Der Gedanke löscht ihm den Appetit aus wie der Zugwind eine Kerze. Der Bauer lässt den Löffel sinken, schiebt den Stuhl laut knarrend zurück und steht auf, während ihm der Blick der Tochter folgt, nur Ivan löffelt ruhig weiter, ohne den Kopf zu heben. Recht so. Wer arbeitet, soll auch essen. Der Bauer geht zum Fenster, er schaut auf sein Land hinaus, viel ist es nicht. Er kann seinen ganzen Grund mit einem leichten Drehen des Kopfes überblicken, er sieht bis hin zum Strässchen, das sich hoch windet Richtung Schlohwinkel, wo Gemeindeland liegt, darunter ein recht grosses Stück Wiese, das man ruhig auch ihm hätte verpachten können zum Bewirtschaften. Aber nein, die Gemeinde gibt das Land lieber diesen komischen Brüdern, die das Schlohwinkel-Anwesen gepachtet haben, ein bisschen Umschwung sozusagen für die Sekte, und jetzt, wo von denen keiner mehr hier ist, seit eine Busladung voll mit ihnen zum Schöpfer abkommandiert wurde, zum richtigen Schöpfer und nicht zu einem Sektengötzen, sähe es vielleicht anders aus mit dem Land. Der Elias Grunder könnte sicher mal nachfragen bei der Gemeinde, der Boden um das Haus verwittert schon, aber er hat wenig Lust, mit denen von der Verwaltung zu diskutieren, ausserdem kommt er ja durch, wozu also mit diesem Beamtenpack verhandeln. Er hat alles, was er braucht.

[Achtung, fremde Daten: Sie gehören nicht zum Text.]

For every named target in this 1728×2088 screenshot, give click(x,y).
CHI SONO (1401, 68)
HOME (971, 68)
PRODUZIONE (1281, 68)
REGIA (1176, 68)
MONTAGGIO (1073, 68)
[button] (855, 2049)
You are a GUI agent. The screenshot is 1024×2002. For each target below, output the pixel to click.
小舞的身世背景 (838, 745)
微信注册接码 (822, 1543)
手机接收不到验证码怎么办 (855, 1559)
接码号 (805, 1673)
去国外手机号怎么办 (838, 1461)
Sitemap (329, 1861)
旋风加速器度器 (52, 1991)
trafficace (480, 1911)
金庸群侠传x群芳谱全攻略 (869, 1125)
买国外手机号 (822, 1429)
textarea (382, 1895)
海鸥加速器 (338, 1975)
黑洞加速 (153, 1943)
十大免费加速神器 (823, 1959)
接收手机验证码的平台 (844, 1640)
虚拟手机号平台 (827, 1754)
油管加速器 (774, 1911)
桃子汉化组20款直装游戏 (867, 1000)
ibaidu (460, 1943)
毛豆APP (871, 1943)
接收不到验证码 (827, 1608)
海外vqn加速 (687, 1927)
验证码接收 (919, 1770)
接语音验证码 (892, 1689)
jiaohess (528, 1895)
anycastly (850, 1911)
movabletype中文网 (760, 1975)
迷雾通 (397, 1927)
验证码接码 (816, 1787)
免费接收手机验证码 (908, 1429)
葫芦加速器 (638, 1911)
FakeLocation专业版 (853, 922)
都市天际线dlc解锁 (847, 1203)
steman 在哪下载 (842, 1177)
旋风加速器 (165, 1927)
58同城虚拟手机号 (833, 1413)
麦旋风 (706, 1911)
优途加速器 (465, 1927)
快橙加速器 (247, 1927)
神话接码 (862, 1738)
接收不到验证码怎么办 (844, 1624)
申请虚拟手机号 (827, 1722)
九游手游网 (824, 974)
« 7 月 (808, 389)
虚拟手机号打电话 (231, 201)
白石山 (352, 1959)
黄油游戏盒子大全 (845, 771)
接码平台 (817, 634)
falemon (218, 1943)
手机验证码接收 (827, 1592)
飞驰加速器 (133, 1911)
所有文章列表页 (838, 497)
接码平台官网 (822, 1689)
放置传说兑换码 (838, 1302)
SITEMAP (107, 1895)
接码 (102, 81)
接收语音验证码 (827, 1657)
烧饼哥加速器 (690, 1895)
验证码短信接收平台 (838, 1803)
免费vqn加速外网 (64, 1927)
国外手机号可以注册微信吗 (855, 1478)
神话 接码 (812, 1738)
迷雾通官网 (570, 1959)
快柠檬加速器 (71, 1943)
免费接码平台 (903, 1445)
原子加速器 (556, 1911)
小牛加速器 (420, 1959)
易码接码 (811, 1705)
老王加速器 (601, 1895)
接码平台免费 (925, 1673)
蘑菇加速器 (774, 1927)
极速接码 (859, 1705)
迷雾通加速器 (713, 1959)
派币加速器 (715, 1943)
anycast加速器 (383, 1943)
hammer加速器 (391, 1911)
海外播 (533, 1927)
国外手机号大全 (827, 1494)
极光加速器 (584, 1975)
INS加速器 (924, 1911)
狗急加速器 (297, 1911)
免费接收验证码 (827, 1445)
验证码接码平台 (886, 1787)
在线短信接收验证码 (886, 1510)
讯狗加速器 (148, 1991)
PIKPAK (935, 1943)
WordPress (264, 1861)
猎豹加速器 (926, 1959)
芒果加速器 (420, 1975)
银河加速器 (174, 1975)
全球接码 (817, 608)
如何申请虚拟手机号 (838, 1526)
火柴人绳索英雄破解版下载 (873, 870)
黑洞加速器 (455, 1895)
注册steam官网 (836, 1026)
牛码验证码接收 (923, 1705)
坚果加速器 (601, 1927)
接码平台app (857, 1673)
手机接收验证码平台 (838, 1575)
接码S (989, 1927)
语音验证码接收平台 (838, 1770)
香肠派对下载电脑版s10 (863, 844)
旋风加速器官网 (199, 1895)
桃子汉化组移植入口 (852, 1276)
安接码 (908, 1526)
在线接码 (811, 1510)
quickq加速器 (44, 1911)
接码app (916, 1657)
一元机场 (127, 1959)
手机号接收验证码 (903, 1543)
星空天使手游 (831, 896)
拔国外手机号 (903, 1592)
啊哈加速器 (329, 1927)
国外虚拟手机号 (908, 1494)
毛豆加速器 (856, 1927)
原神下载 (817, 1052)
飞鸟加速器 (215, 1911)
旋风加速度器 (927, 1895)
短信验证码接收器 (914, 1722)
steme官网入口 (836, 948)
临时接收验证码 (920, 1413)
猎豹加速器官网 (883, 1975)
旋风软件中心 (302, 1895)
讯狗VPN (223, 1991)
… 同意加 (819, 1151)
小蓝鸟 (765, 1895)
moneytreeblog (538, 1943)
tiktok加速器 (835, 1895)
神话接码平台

Und ein bisschen mehr obendrauf. Der Bauer lächelt still in sich hinein, wie immer, wenn sich Prinz Leopold in seine Gedanken schleicht. Ein Prachtskerl ist das, treu, seit er ihn auf dem Markt gekauft hat, erledigt seine Arbeit ohne zu murren und macht so manchen anderen Züchter neidisch. Die Suppe dürfte inzwischen ohnehin kalt sein, da spricht nichts dagegen, dass er kurz beim Prinzen im Stall nach dem Rechten sieht. Er hat das Gefühl, dass dieser seine Besuche zu schätzen weiss, dass er aufblüht, wenn er nach ihm sieht. Das mag jeder andere Bauer als Spinnerei abtun, aber so viel ist sicher, Prinz Leopold ist kein gewöhnlicher Hahn.

Wie er sich vom Fenster abwendet, um Richtung Stall zu gehen, sieht der Bauer, dass der Ivan nicht mehr länger in die Suppe starrt, sein Kopf ist nicht mehr gesenkt, kerzengerade sitzt er da, dieser Russe oder was auch immer er ist und schaut der Franziska in die Augen, was genau genommen ja nur deshalb möglich ist, weil die Franziska zurück schaut, ebenfalls kerzengerade und mit einem verträumten Blick, den ihr Vater in den über 20 Jahren, in denen sie nun in seinem Haus lebt, so noch nie gesehen hat.

«Franziska. Der Abwasch. Ich schaue nach den Hühnern.» Der Bauer wartet, bis seine Tochter den Blick wieder senkt, sich dann erhebt und mit ihrem Teller Richtung Küche geht.

In ein paar Wochen, denkt Elias Grunder, ist der Spuk vorbei. Dann ist der Russe wieder in Russland oder wo auch immer das Land heisst, aus dem er kommt.